Seit dem Börsencrash von 2008 ist das Risiko künftige Turbulenzen an den Finanzmärkten aber sehr real. In den USA, wo die private Altersvorsorge traditionell viel weiter verbreitet ist, hat die damalige Finanzkrise hunderttausende Rentner in Armut gestürzt, weil ihre Rentenfonds massive Verluste erlitten. Dennoch bürdet das neue Gesetz jetzt das ganze Risiko den Arbeitnehmern auf.

Diesen Trend unterstützen auch die deutschen Gewerkschaften. Schon seit einigen Jahren akzeptiert Verdi bei Lufthansa Tarifabschlüsse, die das System garantierter Betriebsrenten und Übergangsgelder durchbrechen und das Risiko am Finanzmarkt allein auf den Arbeitnehmer übertragen.

In der Satiresendung „Die Anstalt“ nahmen Claus von Wagner und Max Uthoff am 4. April 2017 die Aushöhlung des deutschen Rentensystems und das Unwesen mit den Betriebsrenten aufs Korn. „Sehen Sie es doch positiv“, lautete darin der Ratschlag, den ein gebeutelter Arbeitnehmer erhielt, als man ihm von allen Seiten die Beiträge für gesetzliche Rente, Riesterrente und Betriebsrente aus der Tasche zog: „Sie haben jetzt nicht nur eine Zusatzrente, sondern auch ein zusätzliches – Risiko!“

Seit Jahrzehnten wird das Rentenwesen systematisch ausgehöhlt, sowohl durch die CDU als auch durch die rot-grüne Bundesregierung (1998–2005) unter Gerhard Schröder und Joschka Fischer. Diese hatte schon mit den Hartz-Gesetzen einen riesigen Niedriglohn-Bereich geschaffen und die Anhebung der Renten immer wieder gebremst. Auch in der Großen Koalition unter Angela Merkel waren überwiegend sozialdemokratische Arbeits- und Sozialminister für die sozialen Angriffe zuständig.

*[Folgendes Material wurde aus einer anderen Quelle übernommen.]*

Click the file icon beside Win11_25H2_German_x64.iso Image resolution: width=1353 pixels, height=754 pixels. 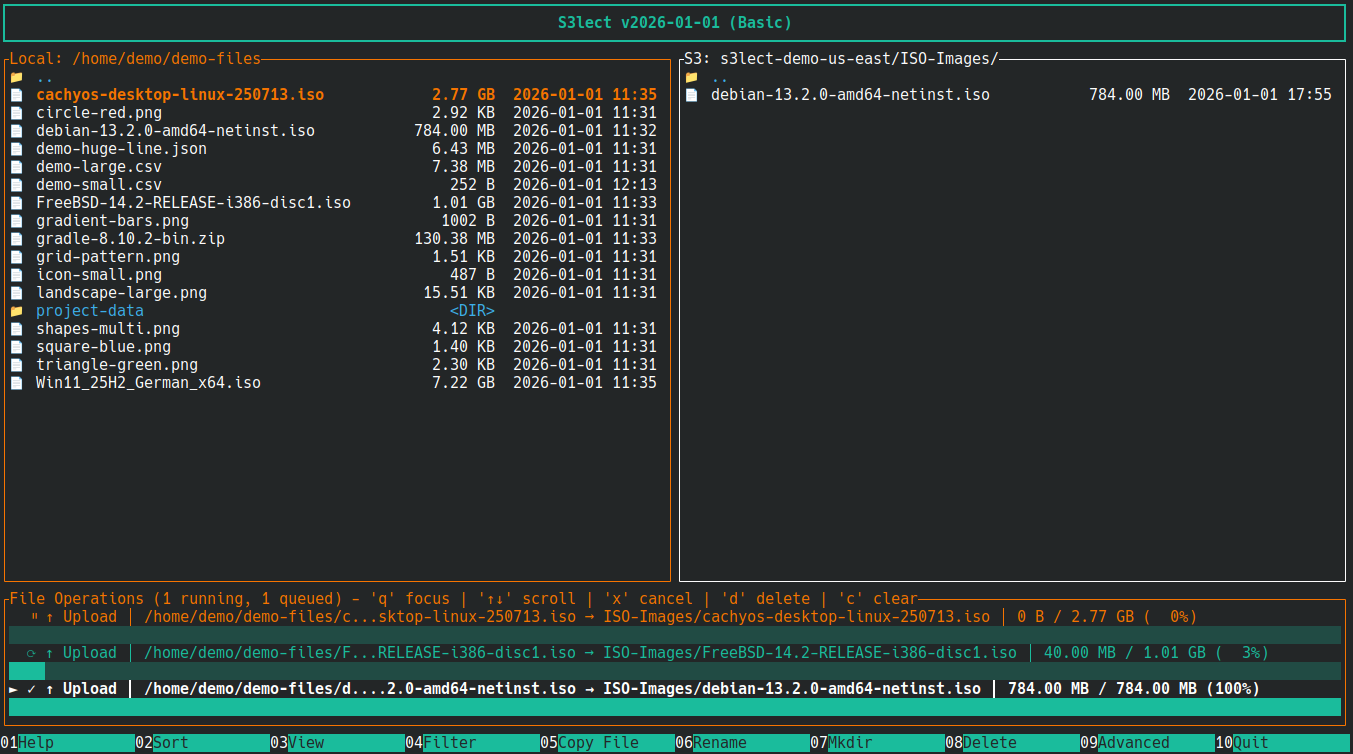pyautogui.click(x=16, y=382)
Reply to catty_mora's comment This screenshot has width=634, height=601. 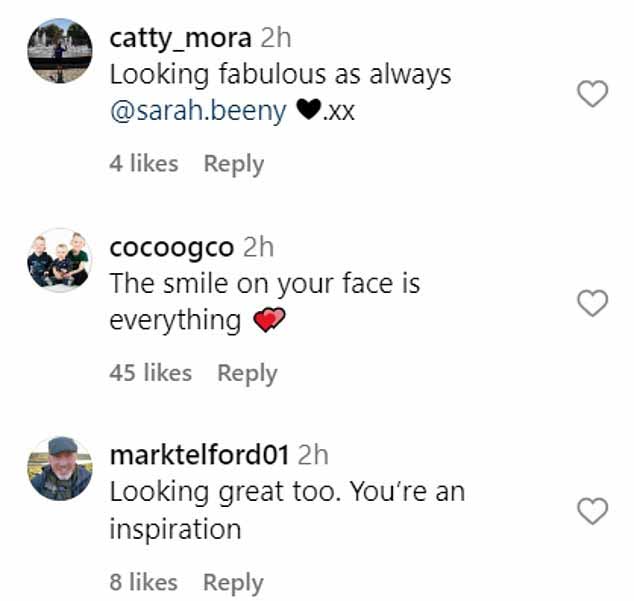pyautogui.click(x=234, y=164)
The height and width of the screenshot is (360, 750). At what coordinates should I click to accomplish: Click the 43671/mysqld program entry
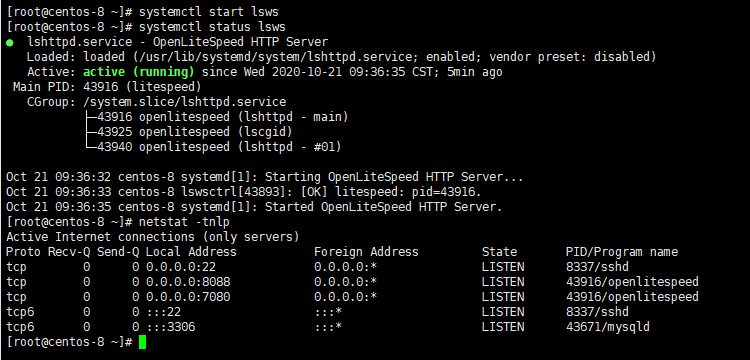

So haben Franz Müntefering (SPD), Ursula von der Leyen (CDU) und Andrea Nahles (SPD) nacheinander als Sozialminister für die Anhebung des Renteneintrittsalters auf 67 Jahre gesorgt – eine weitere versteckte Rentenkürzung. Denn immer mehr Arbeitnehmer erreichen heute das gesetzliche Rentenalter überhaupt nicht mehr und gehen vorzeitig – und mit erheblichen Rentenkürzungen – in den Ruhestand.

Immer weniger Menschen sind in der Lage, ohne Unterbrechungen durch Arbeitslosigkeit und zeitlich befristete Jobs bis zum gesetzlichen Renteneintrittsalter durchzuarbeiten, oder sie werden derart niedrig bezahlt, dass ihr Rentenanspruch trotz 45-jähriger Tätigkeit das Armutsniveau nicht übersteigt.